The easiest way to get started is via pip:

```bash
pip install nvidia_cudnn_frontend
```

**Requirements:**
*   Python 3.8+
*   NVIDIA driver and CUDA Toolkit

### ⚙️ C++ (Header Only)

Since the C++ API is header-only, integration is seamless. Simply include the header in your compilation unit:

```cpp
#include <cudnn_frontend.h>
```

Ensure your include path points to the `include/` directory of this repository.

## Building from Source

If you want to build the Python bindings from source or run the C++ samples:

**1. Dependencies**
*   `python-dev` (e.g., `apt-get install python-dev`)
*   Dependencies listed in `requirements.txt` (`pip install -r requirements.txt`)

**2. Python Source Build**
```bash
pip install -v git+https://github.com/NVIDIA/cudnn-frontend.git
```
*Environment variables `CUDAToolkit_ROOT` and `CUDNN_PATH` can be used to override default paths.*

**3. C++ Samples Build**
```bash
mkdir build && cd build
cmake -DCUDNN_PATH=/path/to/cudnn -DCUDAToolkit_ROOT=/path/to/cuda ../
cmake --build . -j16
./bin/samples
```

## Documentation & Examples

*   **Developer Guide:** [Official NVIDIA Documentation](https://docs.nvidia.com/deeplearning/cudnn/frontend/v1.9.0/developer/overview.html)
*   **C++ Samples:** See `samples/cpp` for comprehensive usage examples.
*   **Python Samples:** See `samples/python` for pythonic implementations.

## 🤝 Contributing

We strictly welcome contributions! Whether you are fixing a bug, improving documentation, or optimizing one of our new OSS kernels, your help makes cuDNN better for everyone.

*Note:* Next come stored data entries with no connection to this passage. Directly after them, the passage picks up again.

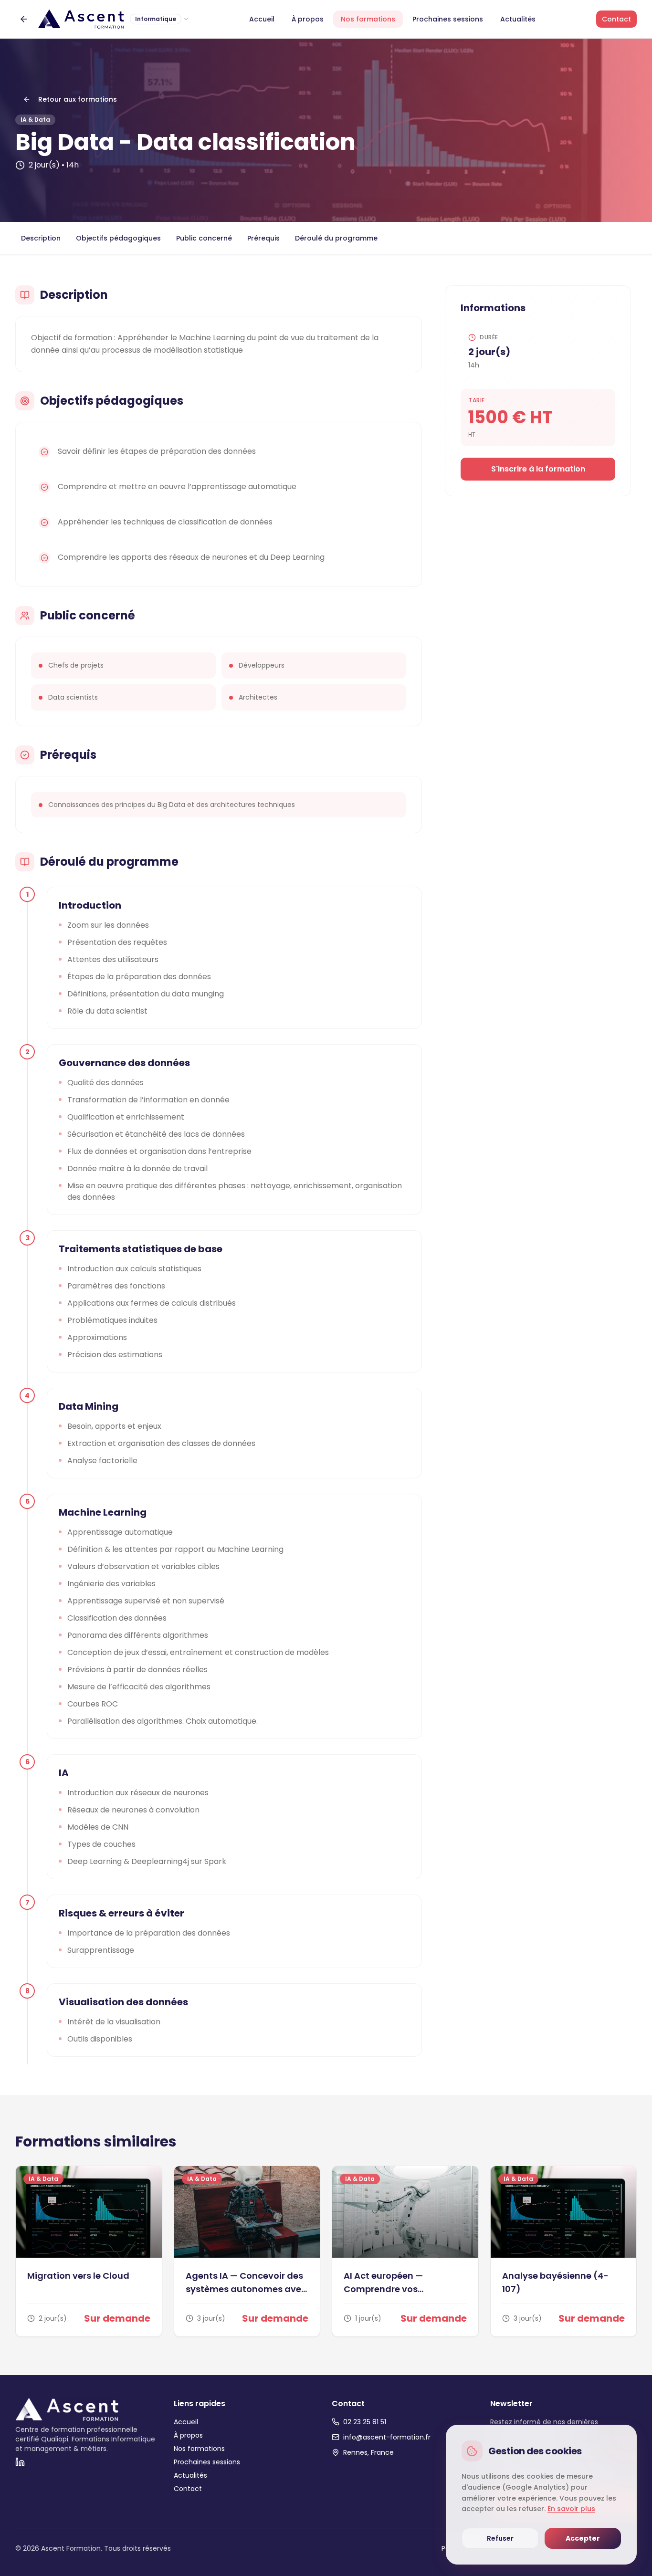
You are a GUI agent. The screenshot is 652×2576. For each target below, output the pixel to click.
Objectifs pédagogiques (118, 238)
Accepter (583, 2538)
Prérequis (263, 238)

1.  Check the [Contribution Guide](CONTRIBUTING.md) for details.
2.  Fork the repo and create your branch.
3.  Submit a Pull Request.

## Debugging

To view the execution flow and debug issues, you can enable logging via environment variables:

```bash
# Log to stdout
export CUDNN_FRONTEND_LOG_INFO=1
export CUDNN_FRONTEND_LOG_FILE=stdout

# Log to a file
export CUDNN_FRONTEND_LOG_INFO=1
export CUDNN_FRONTEND_LOG_FILE=execution_log.txt
```

Alternatively, you can control logging programmatically via `cudnn_frontend::isLoggingEnabled()`

## License

This project is licensed under the [MIT License](LICENSE).